- [How to complete this task]: What is needed is a word-for-word copy of the records below.

- [Exercise data]:
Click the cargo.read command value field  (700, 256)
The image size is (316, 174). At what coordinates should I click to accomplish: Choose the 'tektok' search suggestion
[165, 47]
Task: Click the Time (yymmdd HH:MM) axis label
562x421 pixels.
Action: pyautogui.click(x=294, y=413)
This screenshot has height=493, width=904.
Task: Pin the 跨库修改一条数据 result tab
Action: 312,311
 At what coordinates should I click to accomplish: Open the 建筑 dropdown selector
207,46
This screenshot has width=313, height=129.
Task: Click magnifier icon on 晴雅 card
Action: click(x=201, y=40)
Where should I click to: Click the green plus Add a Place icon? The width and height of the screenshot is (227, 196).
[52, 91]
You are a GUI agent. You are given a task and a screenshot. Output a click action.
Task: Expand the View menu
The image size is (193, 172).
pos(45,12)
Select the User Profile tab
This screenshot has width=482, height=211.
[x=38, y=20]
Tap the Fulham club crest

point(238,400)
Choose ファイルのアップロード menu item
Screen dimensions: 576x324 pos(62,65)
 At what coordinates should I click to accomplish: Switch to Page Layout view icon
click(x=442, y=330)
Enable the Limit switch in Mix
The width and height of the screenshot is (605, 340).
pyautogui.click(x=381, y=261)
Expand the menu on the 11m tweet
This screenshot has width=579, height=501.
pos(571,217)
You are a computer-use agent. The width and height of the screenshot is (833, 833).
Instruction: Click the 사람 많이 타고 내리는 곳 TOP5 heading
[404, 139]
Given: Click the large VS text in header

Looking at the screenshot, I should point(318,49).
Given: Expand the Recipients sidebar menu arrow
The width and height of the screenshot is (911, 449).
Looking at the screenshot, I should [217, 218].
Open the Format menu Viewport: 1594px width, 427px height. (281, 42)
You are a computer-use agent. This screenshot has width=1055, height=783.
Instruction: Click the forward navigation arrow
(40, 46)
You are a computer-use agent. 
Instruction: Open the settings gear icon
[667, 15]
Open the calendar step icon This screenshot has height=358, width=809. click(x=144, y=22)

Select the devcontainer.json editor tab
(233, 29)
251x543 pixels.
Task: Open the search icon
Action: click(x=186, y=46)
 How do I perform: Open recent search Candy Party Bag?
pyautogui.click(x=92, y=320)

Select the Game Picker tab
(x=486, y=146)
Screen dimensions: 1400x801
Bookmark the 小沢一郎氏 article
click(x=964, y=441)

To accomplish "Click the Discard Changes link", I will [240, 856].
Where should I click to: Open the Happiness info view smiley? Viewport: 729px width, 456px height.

- [Task answer]:
Click the cargo.read command value field  (700, 256)
The image size is (316, 174). At what coordinates should I click to accomplish: Choose the 'tektok' search suggestion
[165, 47]
Task: Click the Time (yymmdd HH:MM) axis label
562x421 pixels.
Action: pyautogui.click(x=294, y=413)
This screenshot has height=493, width=904.
Task: Pin the 跨库修改一条数据 result tab
Action: 312,311
 At what coordinates should I click to accomplish: Open the 建筑 dropdown selector
207,46
This screenshot has width=313, height=129.
Task: Click magnifier icon on 晴雅 card
Action: click(x=201, y=40)
Where should I click to: Click the green plus Add a Place icon? The width and height of the screenshot is (227, 196).
[52, 91]
You are a GUI agent. You are given a task and a screenshot. Output a click action.
Task: Expand the View menu
The image size is (193, 172).
pos(45,12)
Select the User Profile tab
This screenshot has width=482, height=211.
[x=38, y=20]
Tap the Fulham club crest

point(238,400)
Choose ファイルのアップロード menu item
Screen dimensions: 576x324 pos(62,65)
 At what coordinates should I click to accomplish: Switch to Page Layout view icon
click(x=442, y=330)
Enable the Limit switch in Mix
The width and height of the screenshot is (605, 340).
pyautogui.click(x=381, y=261)
Expand the menu on the 11m tweet
This screenshot has width=579, height=501.
pos(571,217)
You are a computer-use agent. The width and height of the screenshot is (833, 833).
Instruction: Click the 사람 많이 타고 내리는 곳 TOP5 heading
[404, 139]
Given: Click the large VS text in header

Looking at the screenshot, I should point(318,49).
Given: Expand the Recipients sidebar menu arrow
The width and height of the screenshot is (911, 449).
Looking at the screenshot, I should [217, 218].
Open the Format menu Viewport: 1594px width, 427px height. (281, 42)
You are a computer-use agent. This screenshot has width=1055, height=783.
Instruction: Click the forward navigation arrow
(40, 46)
You are a computer-use agent. 
Instruction: Open the settings gear icon
[667, 15]
Open the calendar step icon This screenshot has height=358, width=809. click(x=144, y=22)

Select the devcontainer.json editor tab
(233, 29)
251x543 pixels.
Task: Open the search icon
Action: click(x=186, y=46)
 How do I perform: Open recent search Candy Party Bag?
pyautogui.click(x=92, y=320)

Select the Game Picker tab
(x=486, y=146)
Screen dimensions: 1400x801
Bookmark the 小沢一郎氏 article
click(x=964, y=441)

To accomplish "Click the Discard Changes link", I will [240, 856].
Where should I click to: Open the Happiness info view smiley? Viewport: 729px width, 456px height.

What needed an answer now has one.